The 82-year-old institution's latest attempt to give itself more appeal to the young is an exhibition charting the emergence of "lifestyle" in post-war Britain and featuring memorabilia from "icons" such as Marilyn Monroe, Roger Bannister and Elvis Presley.

Entitled "From the Bomb to the Beatles", the exhibition, which opens in March, spans the years between the end of the Second World War and the death of Churchill in 1965.

It will encompass film, art, design, politics and social change, as it sets out to explore how people in Britain were affected by the legacy of war and how the country's increasing prosperity and optimism was tempered by the ever-present threat of the nuclear bomb.

This is not the first time the museum has ventured into peacetime territory: part of its permanent exhibition covers life in the inter-war period and two years ago it hosted "Forties Fashion and the New Look", a portrayal of social history as seen through fashion.

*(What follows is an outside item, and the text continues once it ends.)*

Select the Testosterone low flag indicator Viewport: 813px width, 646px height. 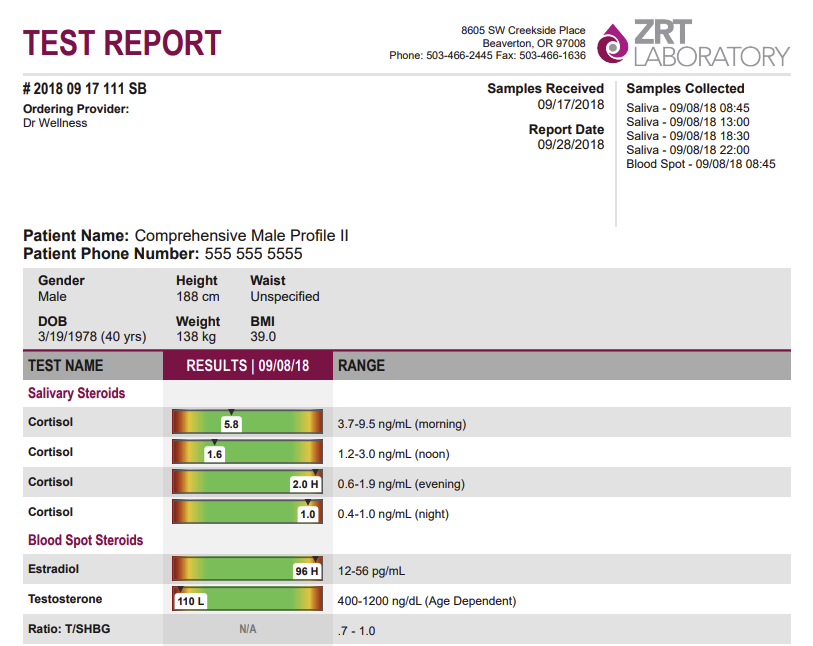point(190,599)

Indeed, Christopher Dowling, the museum's spokesman, maintains the museum is far removed from the hotbed of macho militarism that its name would suggest.

According to Mr Dowling, the former Labour leader Michael Foot was put off from making a visit by the combination of the words "Imperial", "War" and "Museum", but became a convert after visiting the place for himself. Bruce Kent, a former leader of the Campaign for Nuclear Disarmament, is also said to be a strong supporter.

However, the sheer scope of the exhibition is unprecedented, as is the extent to which the museum is moving away from its core remit of the study of the history of conflict and its original purpose of recording the events of the First World War.

Mr Dowling said its coverage was being extended to appeal to younger generations and to tie in with the school curriculum, a change in emphasis made possible in part by the comparative youth of its staff.

"In the past, it was the military side that interested people but now there is a growing fascination with the way people lived," he said. "If you study war you can't just start and stop when the conflict does - you have to put it into context. Besides, the period we are covering was dominated by the Cold War and isolated wars were going on around the world."

The exhibition, designed by Sir Terence Conran and CD Partnership, will begin with screenings of newsreels about the end of the war in a replica 1945 cinema and continue through a series of sets, including a Forties home, a nuclear bunker and a Fifties coffee bar.

Among the highlights are artefacts from the 1951 Festival of Britain, which set the design agenda for subsequent years, and memorabilia, including the stopwatch used to time Roger Bannister's four-minute mile in 1954, a Beatles suit which belonged to John Lennon and a dress worn by Marilyn Monroe in Gentlemen Prefer Blondes.

Angela Godwin, the organiser, said one aim was to show how the shift from austerity to affluence changed lives and aspirations. "We wanted to document the emergence of a new youthful and confident generation that rejected the glamour of the Forties and Fifties icons and identified with the working-class heroes who peopled the films and drama of the new realism," she said.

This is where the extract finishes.